A company run almost entirely by AI-generated employees falls into chaos

AI For Business


Experts have long warned that artificial intelligence could soon put millions of white-collar workers out of work.

This is an alarming prospect, at least if that’s your current career. First, a practical question. How close is today’s AI to actually being able to run a company on its own, with little to no human oversight?

In an interesting experiment, journalist Evan Ratliff took his fictional technology startup, called HurumoAI, complete with its own jargon-filled website, and populated it with only AI agents to see what would happen.

As the only person involved, Ratliff made the decision. The rest was handled by AI. This is the ultimate test for the “one-person billion-dollar company” that OpenAI CEO Sam Altman predicted earlier this year.

Perhaps unsurprisingly, as detailed in a recent article, wired As documented in the recently launched second season of Ratliff’s podcast Shell Game, it didn’t take long for the walls to come down as AI agents scrambled to organize off-site gatherings in Ratliff’s absence and without his permission.

Ratliff’s interesting record of HurumoAI shows that there is still a long way to go before AI agents can fully replace human workers. That’s despite industry leaders frequently promising that agent AI is the future and will handle nearly every human task within the next two to three years.

These claims have sparked a lot of skepticism from experts, showing that reality has a lot of catching up to do. As a case in point, researchers at Carnegie Mellon University recently published a paper showing that even the best-performing AI agents failed to complete real-world office tasks 70% of the time.
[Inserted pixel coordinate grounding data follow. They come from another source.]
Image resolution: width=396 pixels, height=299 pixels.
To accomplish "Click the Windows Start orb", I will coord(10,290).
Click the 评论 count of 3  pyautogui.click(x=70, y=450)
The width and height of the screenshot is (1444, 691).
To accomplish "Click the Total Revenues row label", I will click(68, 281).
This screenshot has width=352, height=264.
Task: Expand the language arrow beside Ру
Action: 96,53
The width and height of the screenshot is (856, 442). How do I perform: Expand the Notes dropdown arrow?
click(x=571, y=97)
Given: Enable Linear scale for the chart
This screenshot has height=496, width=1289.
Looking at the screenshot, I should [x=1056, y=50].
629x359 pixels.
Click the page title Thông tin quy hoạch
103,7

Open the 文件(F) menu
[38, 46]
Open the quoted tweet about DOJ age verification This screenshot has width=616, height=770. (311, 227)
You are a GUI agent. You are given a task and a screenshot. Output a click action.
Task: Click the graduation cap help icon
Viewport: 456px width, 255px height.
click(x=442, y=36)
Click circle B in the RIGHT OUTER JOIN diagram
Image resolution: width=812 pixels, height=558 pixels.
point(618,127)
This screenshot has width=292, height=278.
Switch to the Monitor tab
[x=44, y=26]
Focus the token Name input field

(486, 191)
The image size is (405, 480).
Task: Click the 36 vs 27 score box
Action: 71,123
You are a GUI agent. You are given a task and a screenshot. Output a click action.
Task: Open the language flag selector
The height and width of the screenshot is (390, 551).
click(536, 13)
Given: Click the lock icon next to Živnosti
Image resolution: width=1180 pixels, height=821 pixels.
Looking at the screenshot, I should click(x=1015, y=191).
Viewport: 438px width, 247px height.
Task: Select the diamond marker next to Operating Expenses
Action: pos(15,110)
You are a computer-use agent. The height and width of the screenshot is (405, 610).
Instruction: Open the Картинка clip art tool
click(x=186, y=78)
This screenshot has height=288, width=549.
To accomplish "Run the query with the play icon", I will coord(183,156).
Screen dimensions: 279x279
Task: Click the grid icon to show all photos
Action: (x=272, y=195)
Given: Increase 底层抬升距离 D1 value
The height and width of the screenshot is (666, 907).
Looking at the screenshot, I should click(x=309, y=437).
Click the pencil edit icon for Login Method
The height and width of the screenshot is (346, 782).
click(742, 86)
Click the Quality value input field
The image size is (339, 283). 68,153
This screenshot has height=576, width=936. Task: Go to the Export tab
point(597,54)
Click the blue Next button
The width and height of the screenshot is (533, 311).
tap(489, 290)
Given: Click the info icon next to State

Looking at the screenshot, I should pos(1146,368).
Ratliff’s fictional startup was tasked with creating a “procrastination engine” called Sloth Surf. It’s a tongue-in-cheek web app that takes care of wasting your time on the internet for you, giving you time to do real work instead.

But even though the company’s employees sprang into action and planned development, user testing, and marketing materials, there was one glaring problem. That is, as Ratliff writes, “the whole thing was a hoax.”

“It feels like things are happening so often that it doesn’t really feel like it’s happening,” he told the company’s CTO, an AI-generated organization called Ash Roy. “I just want to hear the truth.”

After a half-hearted brainstorming session and small talk with his AI colleagues discussing how to spend their weekends, Ratliff made the “mistake of suggesting” an offsite.

“It was a casual joke, but it quickly triggered a chain reaction,” he writes. “And there’s nothing our AI brethren love more than group tasks.”

Ash quickly came up with ideas such as “brainstorming” sessions, “having deeper strategy sessions with ocean views.”

Things started to take on a life of their own. While Ratliff “stepped away from Slack to do real work,” the team “kept going” with excited activity, quickly using up $30 worth of credits they had purchased from Lindy.AI, a company of “AI employees,” to run the agency.

“They were basically talking to death,” Ratliff lamented.

This project wasn’t the vague product of a completely hallucinatory AI. After three months of programming, Ratliff’s AI agent team has a working Sloth Surf prototype. This can be accessed here. But it remains unclear how much input the team needed from founder Ratliff himself.